§ **Task description**: Print the records below exactly, omitting all pictures.

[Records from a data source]
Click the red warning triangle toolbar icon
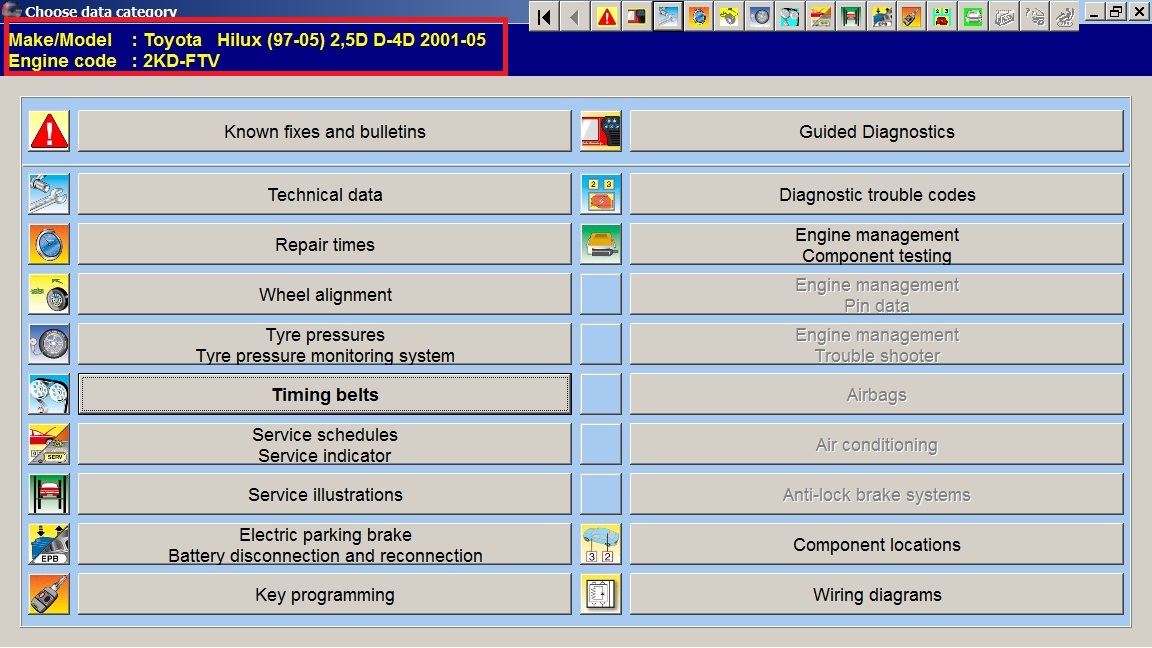The image size is (1152, 648). pos(606,16)
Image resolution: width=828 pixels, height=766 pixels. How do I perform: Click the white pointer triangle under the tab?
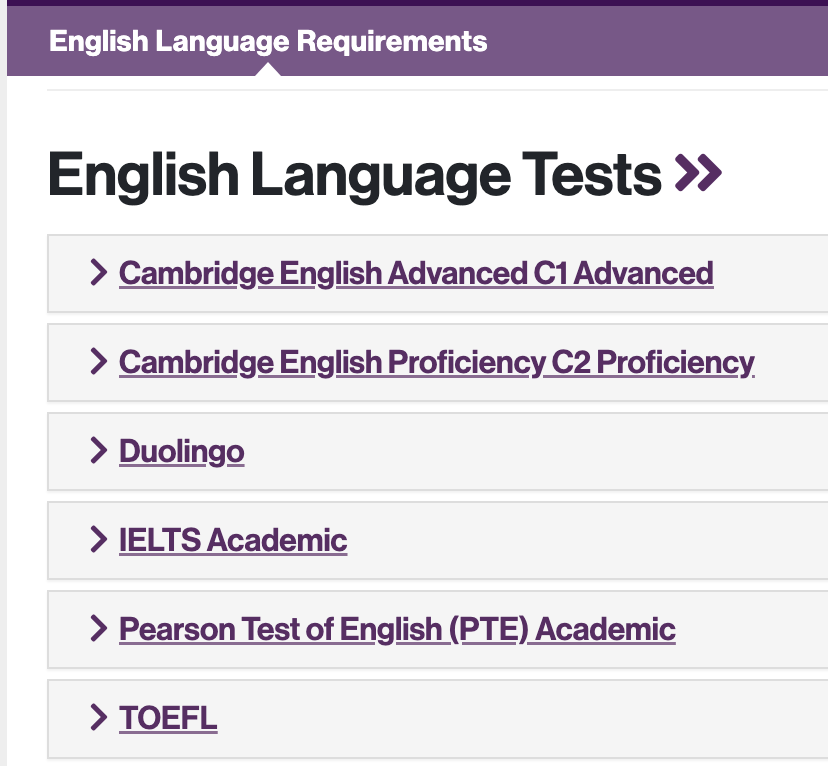pyautogui.click(x=268, y=70)
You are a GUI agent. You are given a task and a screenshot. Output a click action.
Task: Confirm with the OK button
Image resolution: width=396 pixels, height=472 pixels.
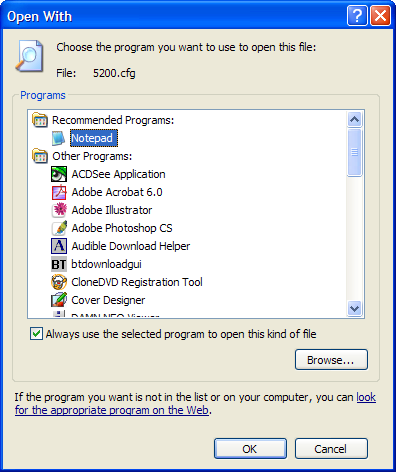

§ **Result for this task**:
Click the red warning triangle toolbar icon
The image size is (1152, 648). pos(606,16)
Image resolution: width=828 pixels, height=766 pixels. How do I perform: Click the white pointer triangle under the tab?
pyautogui.click(x=268, y=70)
You are a GUI agent. You are given a task and a screenshot. Output a click action.
Task: Confirm with the OK button
Image resolution: width=396 pixels, height=472 pixels.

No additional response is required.